Amazonas é o 9º Estado brasileiro em assassinatos de mulheres

Segundo estudo do Ipea, o Amazonas é o nono pior Estado brasileiro para ser mulher, com uma taxa de 5,9 mortes a cada 100 mil mulheres

Da Redação / redacao@diarioam.com.br

Manaus – O Amazonas é o nono pior Estado brasileiro para ser mulher, no País, com uma taxa de 5,9 mortes (a média do Brasil é de 4,4) para cada grupo de 100 mil mulheres, segundo levantamento do Instituto de Pesquisa Econômica Aplicada (Ipea). O estudo aponta, ainda, um crescimento de 98,60% em assassinatos de mulheres, entre 2005 e 2010, no Amazonas.

Antes de ser uma vítima fatal, a mulher sofre outros tipos de violência (Foto: Reinaldo Okita)

Roraima é o Estado brasileiro mais violento para as mulheres, segundo o levantamento do Ipea, com dados de 2015. De acordo com a pesquisa, a taxa de mortes no Estado foi de 11,4 para cada grupo de 100 mil mulheres. O número é quase três vezes maior do que a média do Brasil e quase cinco vezes maior do que São Paulo, o Estado com a menor taxa, de 2,7 mortes para cada 100 mil.

No geral, a proporção de mulheres assassinadas tem crescido, nos últimos anos. Segundo o estudo, a taxa média nacional de homicídios entre mulheres saltou 7,5%, entre 2005 e 2015. Por outro lado, em alguns Estados, houve melhora na variação da taxa de violência: São Paulo teve uma redução de 35% nesse período.

No outro extremo do mesmo indicador, aparece Maranhão, que teve um aumento de 124,4% na taxa de assassinatos de mulheres.

Atlas da Violência

Outro estudo que mostra dados sobre a violência no Amazonas é o Atlas da Violência 2017, produzido pelo Ipea. Segundo o estudo, o Amazonas teve o quarto maior crescimento no número de homicídios de mulheres do Brasil, em dez anos. O levantamento foi feito em parceria com o Fórum Brasileiro de Segurança Pública (FBSP).
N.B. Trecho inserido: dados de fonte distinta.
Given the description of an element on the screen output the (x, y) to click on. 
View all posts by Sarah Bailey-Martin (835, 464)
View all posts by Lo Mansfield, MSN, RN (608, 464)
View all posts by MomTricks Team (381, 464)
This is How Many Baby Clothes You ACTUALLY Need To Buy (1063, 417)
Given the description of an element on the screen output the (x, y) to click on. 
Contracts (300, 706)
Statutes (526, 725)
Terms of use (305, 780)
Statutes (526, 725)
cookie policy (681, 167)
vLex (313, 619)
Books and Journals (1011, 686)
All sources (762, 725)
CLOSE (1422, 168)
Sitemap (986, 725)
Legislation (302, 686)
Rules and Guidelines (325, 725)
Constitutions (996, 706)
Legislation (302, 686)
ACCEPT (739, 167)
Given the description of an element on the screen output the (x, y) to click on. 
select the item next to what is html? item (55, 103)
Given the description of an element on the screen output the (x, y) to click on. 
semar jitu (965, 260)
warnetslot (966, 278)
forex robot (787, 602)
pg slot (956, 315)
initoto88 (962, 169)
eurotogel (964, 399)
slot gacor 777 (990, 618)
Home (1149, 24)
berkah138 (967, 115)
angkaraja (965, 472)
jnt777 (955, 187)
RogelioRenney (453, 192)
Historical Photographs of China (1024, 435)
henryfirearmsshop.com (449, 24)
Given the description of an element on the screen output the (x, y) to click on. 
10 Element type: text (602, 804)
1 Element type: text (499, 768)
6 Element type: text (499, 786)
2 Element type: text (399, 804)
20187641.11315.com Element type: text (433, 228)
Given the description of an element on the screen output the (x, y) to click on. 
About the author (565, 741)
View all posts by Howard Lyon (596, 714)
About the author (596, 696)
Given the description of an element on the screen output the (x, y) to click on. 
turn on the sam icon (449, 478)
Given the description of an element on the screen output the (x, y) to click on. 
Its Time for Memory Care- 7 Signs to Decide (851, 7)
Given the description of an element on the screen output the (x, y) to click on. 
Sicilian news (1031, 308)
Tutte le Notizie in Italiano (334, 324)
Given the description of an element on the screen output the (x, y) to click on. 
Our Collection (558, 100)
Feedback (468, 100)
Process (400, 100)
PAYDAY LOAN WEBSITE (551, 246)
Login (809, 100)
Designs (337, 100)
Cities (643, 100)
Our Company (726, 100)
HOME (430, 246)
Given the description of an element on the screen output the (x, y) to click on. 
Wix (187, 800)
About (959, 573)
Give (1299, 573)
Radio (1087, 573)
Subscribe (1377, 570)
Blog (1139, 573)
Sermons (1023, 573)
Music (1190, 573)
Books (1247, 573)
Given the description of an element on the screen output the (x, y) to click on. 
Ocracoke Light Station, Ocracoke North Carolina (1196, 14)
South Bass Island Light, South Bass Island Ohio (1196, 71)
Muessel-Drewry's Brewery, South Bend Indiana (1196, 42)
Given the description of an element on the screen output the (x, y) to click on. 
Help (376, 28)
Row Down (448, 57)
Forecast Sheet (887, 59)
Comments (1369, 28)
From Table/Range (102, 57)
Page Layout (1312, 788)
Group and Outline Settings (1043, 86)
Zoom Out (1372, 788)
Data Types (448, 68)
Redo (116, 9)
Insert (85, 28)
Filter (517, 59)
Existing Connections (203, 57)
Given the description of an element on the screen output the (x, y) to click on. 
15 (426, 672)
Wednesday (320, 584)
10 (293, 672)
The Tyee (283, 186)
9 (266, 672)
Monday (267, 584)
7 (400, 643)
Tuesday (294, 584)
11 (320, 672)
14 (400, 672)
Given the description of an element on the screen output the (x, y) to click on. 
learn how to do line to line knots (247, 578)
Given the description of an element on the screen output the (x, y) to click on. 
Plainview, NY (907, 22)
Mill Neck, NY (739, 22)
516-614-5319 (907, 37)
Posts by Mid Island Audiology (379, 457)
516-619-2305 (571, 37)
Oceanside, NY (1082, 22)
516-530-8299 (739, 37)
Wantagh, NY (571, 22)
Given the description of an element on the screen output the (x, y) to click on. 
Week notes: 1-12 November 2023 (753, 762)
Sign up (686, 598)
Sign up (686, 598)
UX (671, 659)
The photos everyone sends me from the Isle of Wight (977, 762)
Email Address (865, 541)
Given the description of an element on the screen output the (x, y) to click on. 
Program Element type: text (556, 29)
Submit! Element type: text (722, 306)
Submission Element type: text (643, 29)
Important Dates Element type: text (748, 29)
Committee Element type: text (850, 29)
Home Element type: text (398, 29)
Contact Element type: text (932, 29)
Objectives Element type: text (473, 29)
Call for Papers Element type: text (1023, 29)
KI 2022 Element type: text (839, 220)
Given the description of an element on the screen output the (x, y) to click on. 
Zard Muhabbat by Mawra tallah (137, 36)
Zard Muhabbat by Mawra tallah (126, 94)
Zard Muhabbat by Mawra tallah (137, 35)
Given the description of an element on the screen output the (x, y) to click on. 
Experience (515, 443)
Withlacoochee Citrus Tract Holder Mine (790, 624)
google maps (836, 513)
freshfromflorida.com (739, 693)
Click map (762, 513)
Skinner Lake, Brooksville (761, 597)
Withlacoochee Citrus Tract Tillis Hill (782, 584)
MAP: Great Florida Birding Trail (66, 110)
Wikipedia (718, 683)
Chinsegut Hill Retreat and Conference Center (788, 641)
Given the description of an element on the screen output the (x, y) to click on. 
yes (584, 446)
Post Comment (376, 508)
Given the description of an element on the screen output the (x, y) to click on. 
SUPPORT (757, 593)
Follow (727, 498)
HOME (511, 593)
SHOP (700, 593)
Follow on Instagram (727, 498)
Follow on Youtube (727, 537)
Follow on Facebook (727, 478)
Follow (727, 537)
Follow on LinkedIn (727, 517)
Para comparar, na média brasileira, o aumento no número de homicídios foi de 22,7%.

O número de mulheres assassinadas no Estado só não cresceu mais do que em Roraima (163,6%), Maranhão (155,2%) e Sergipe (150%). No Amazonas, o crescimento foi de 139,6%.

No último dia 9 de março, a lei do feminicídio (Lei 13.104/15) completou dois anos, desde a sua promulgação. A lei tornou o homicídio de mulheres em crime hediondo quando envolve violência doméstica e familiar, e menosprezo ou discriminação à condição de mulher.

No Brasil, 4,6 mil mulheres foram assassinadas, em 2015, o que corresponde a uma taxa de 4,5 mortes para cada 100 mil habitantes. Entre as Unidades da Federação, a evolução dos homicídios segue direções diferentes. Enquanto em São Paulo houve uma diminuição de 34,1% entre 2005 e 2015, no outro extremo o Maranhão teve incremento de 124%.

Outro dado do levantamento aponta que, enquanto a mortalidade de mulheres não negras teve uma redução de 7,4% entre 2005 e 2015, atingindo 3,1 mortes para cada 100 mil mulheres não negras, a mortalidade de mulheres negras teve um aumento de 22%, no mesmo período, chegando à taxa de 5,2 mortes para cada 100 mil mulheres negras, acima da média nacional.

Os dados apresentados indicam também que muitas das mortes poderiam ter sido evitadas. Em numerosos casos, até chegar a ser vítima de uma violência fatal, essa mulher é vítima de uma série de outras violências como psicológica, patrimonial, física, sexual, entre outras.